Bill is also in Ryley's band who make a typically low-key entrance. You never quite know who's going to turn up with him, this is the seventh time we've seen him and the seventh different line up. His approach to playing live is to tear up everything except the very base blueprint of his songs and to carve something else with his partners that has an unsettling intensity to it. It's not the sort of music, or live show, that you can drift in and out of. He starts with Summer Dress and it's stretched to eight minutes long that feels like a journey through their creative minds with a mix of guitars, double bass, drums and keyboards. He laughs that we can now concentrate on the hits before muttering about telling his overdraft about his bank balance, but like so many great artists you suspect Ryley's talents will only be appreciated fully at some point in the future when he's no longer making music.

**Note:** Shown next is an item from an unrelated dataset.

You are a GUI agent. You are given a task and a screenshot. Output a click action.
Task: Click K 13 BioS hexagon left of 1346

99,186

He follows this with two new songs, 22 Days and Opposite The Middle, both of which have the same revelatory confessional feel to them that most of his work does. He's a raconteur, honest and brutal in his self-assessment throughout and these songs are no exception, the former with a line about giving himself 22 Days to find a map. He's also a joker, responding to a compliment on his haircut by telling us he'd just put gel in his hair "like a fucking asshole" before complimenting them with a "good heckle" response and later tells a story of the five of them being in a queue in Marks and Spencers earlier in the day. He tells of his love of this part of the world compared to places like "Butthole, Indiana", fake yawns before the final new song So We Tried and introduces the audience to his friends from previous visits. His easy-going demeanour between songs breaks down any that the intensity of the performance and the requirement to immerse yourself fully in what they're doing might create.

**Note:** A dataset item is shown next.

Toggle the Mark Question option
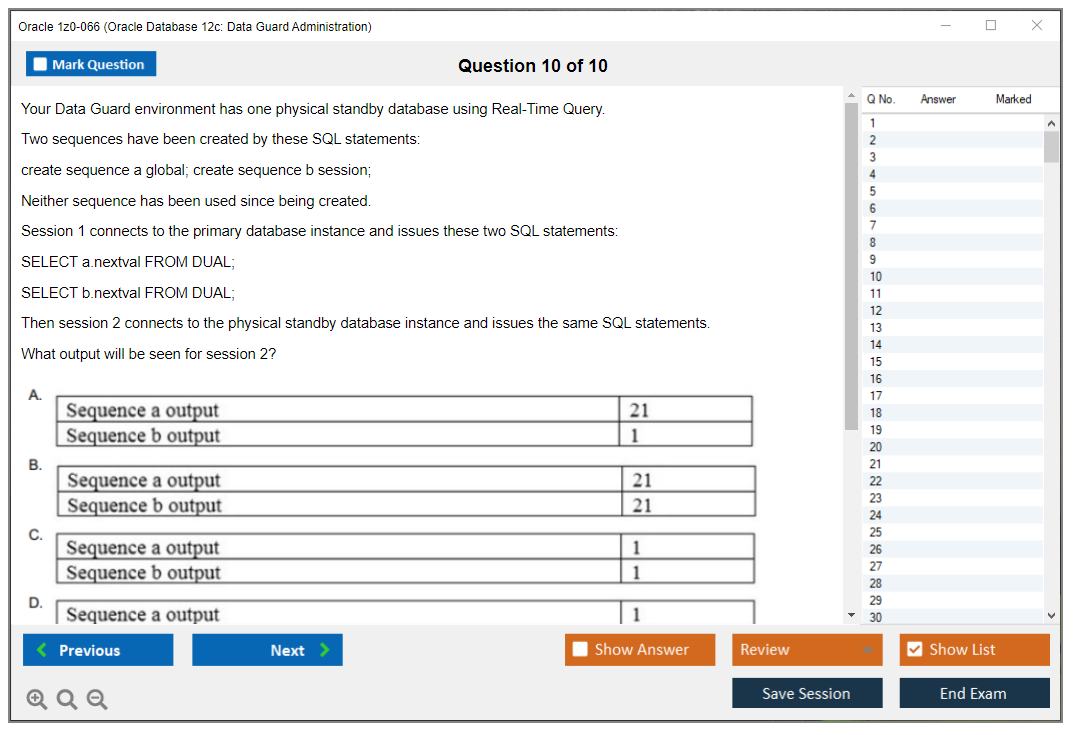The width and height of the screenshot is (1075, 735). click(90, 63)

That could happen when Primrose Green clocks in at around eighteen minutes, the first ten being an instrumental journey that finally makes it way into what is recognisable from the recorded version, the five of them losing themselves in the music on the way. Halfwit In Me demonstrates a side that is more cognisant, intentionally or not, of the need to deliver a song that packs a much sharper focused and targeted punch, but which never feels like going through any sort of motion, either lyrically or musically. Funny Thing She Said might lack the rough polish of the recorded version, once it has also taken us on a seven minute wandering path before Ryley starts to sing but it explains the reason why the room is packed - it feels like the minute the first note of the song is struck that this is acting as some form of cathartic outpouring of a point of time or a piece of mind.
On The Banks Of The Old Kishwaukee is also proceeded by ten minutes of the five of them losing themselves in their own artistic chamber and presenting the output to us. It feels a bit odd, but not atypical of Ryley's approach, that Sullen Mind, which has a forty minute plus version on the second disc of Golden Sings, is one of the songs that doesn't get the stretched out treatment. They head off, but there's no way they're leaving just yet and give us a final serenade of Roundabout, spine-tingling in its impact, a world-worn, weary resignation in the voice that merely emphasises the pathos of the words - "I'd buy you a drink, but my credit is quite shit." It's probably the moment where he's come closest to ticking the boxes of those who make decisions in radio ivory towers without ever experiencing gigs like this. After an hour and fifty minutes and just ten songs and us checking how fast we have to run to get the last train back from this wonderful venue to Manchester, he bids his farewells.
Ryley Walker isn't for the faint hearted or if you're the kind of person who browses for one song by an artist then moves on. He's all or nothing, you've got to buckle up, take your place and go with him and trust him he's taking you down the right path.